I am excited to announce the publication of “Influences on Occupational Identity in Adolescence,” a review of research and programs that help youth develop a vision of their future workforce selves. This report, published by the Connected Learning Lab of University of California, Irvine, was a collaborative effort involving my co-authors Mizuko Ito, Stephen Campbell Rea, and Amanda Wortman. The report was made possible through the generous funding of the Bill and Melinda Gates Foundation and through an ongoing dialogue with the Gates Foundation network of scholars and practitioners.
In “Influences on Occupational Identity in Adolescence,” we build from foundational research on career pathways, the future of work, and connected learning to better understand what barriers and influences are tied to occupational identity outcomes. Equity was a guiding theme as we looked for examples of scholarship that addressed the challenges and opportunities facing diverse groups of students. We began our research with several questions: (1) What influences students’ decisions about what careers they want to pursue in the future? (2) How do educational identities develop into occupational identities? (3) How do schools and programs prepare students for their future careers? (4) How can educators support equity and inclusion for marginalized youth through occupational identity development?
Occupational identity development is an underexplored piece of the puzzle in improving and expanding pathways to occupations for youth, and is particularly important in understanding the needs of youth from underrepresented groups. We focus specifically on adolescence as a key period when identity is still in development, but youth are honing in on specific career pathways. While a robust body of research has investigated identity development and varied forms of discrimination, research on the impact of specific interventions on occupational identity is still relatively sparse. Even with programs that do have impacts on occupational identity, most research focuses on traditional academic outcomes. In our report, we offer a three-part framework for understanding how self-concept, self-efficacy, and a sense of belonging affect occupational identity outcomes for youth.

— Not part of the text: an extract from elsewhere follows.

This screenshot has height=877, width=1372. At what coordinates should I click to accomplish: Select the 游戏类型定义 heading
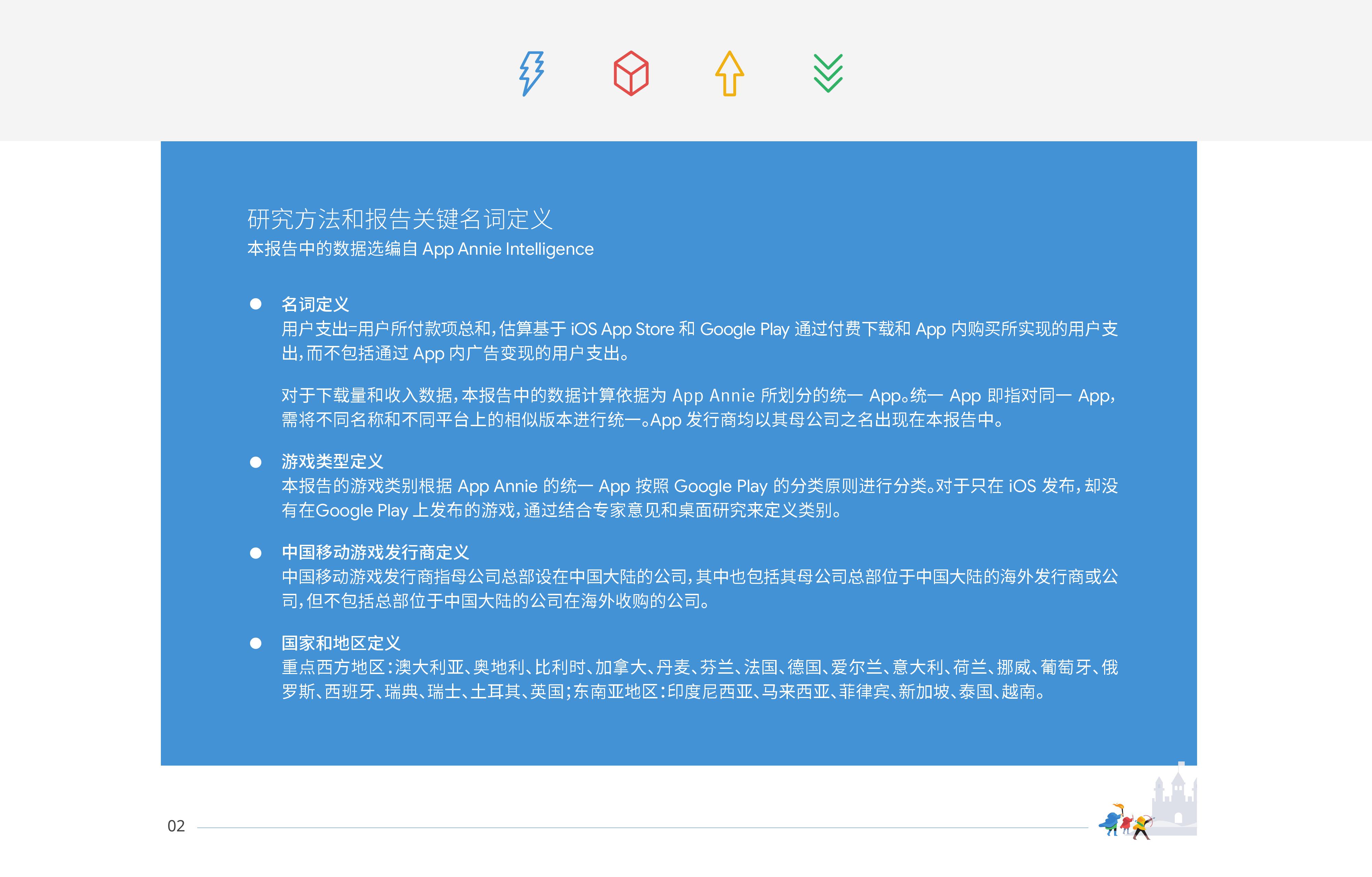pos(332,461)
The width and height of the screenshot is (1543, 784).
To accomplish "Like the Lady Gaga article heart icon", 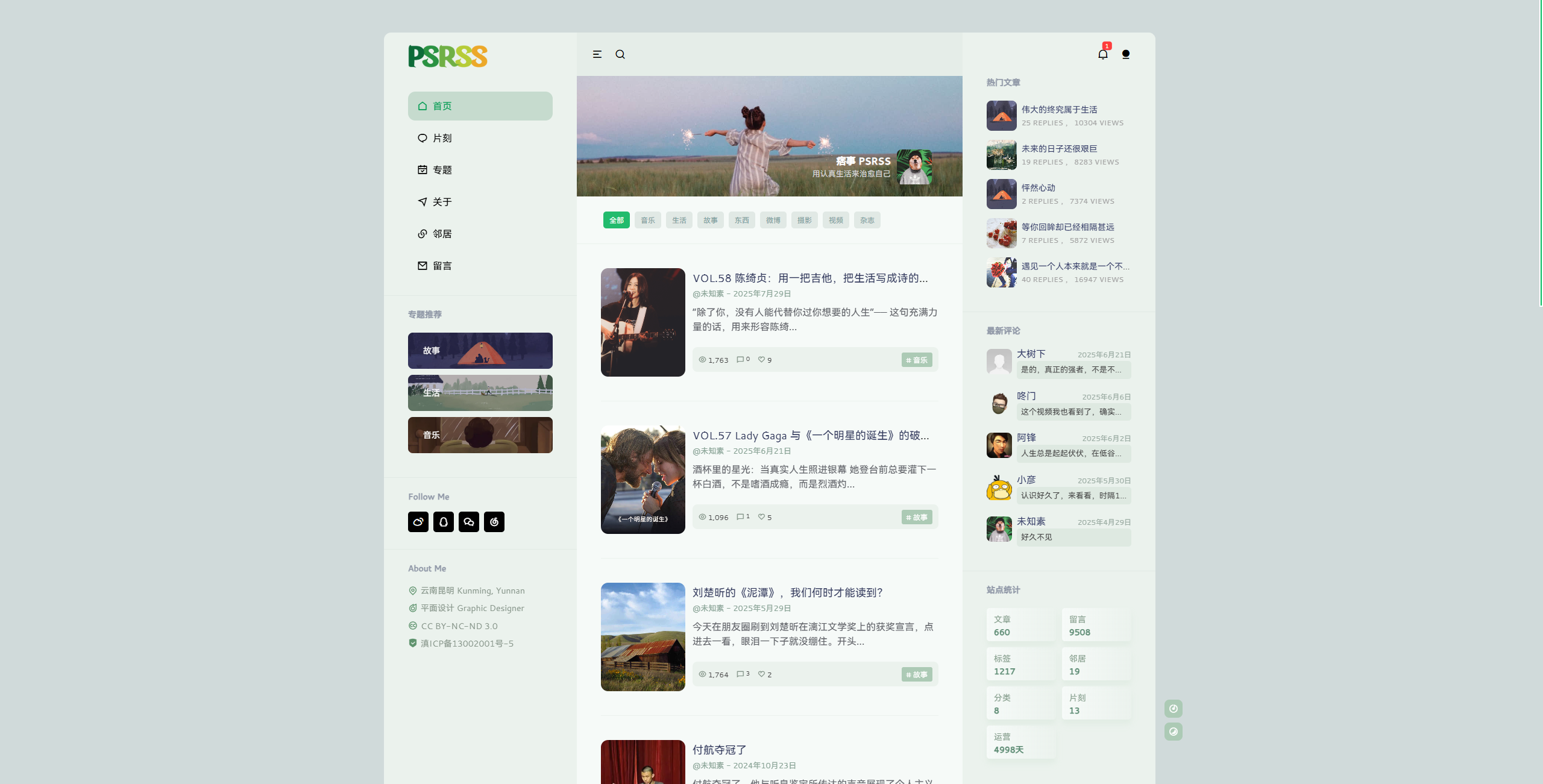I will pyautogui.click(x=762, y=516).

In the beginning stages of this research, we convened an advisory board of researchers from social and behavioral sciences to guide our research into the existing literature that addresses how youth come to develop occupational identities. Next, we reached out to practitioners who helped us identify programs and approaches helping youth think about and prepare for their career pathways. Identifying and understanding aspects of these programs enabled us to fine tune our model of the influences and barriers to youth occupational identity outcomes.
This report is designed for researchers and practitioners interested in addressing issues of identity in building more equitable pathways to meaningful careers and occupations. We hope this report will offer suggestions for ways that practitioners can identify and support positive youth occupational identity outcomes in their programs.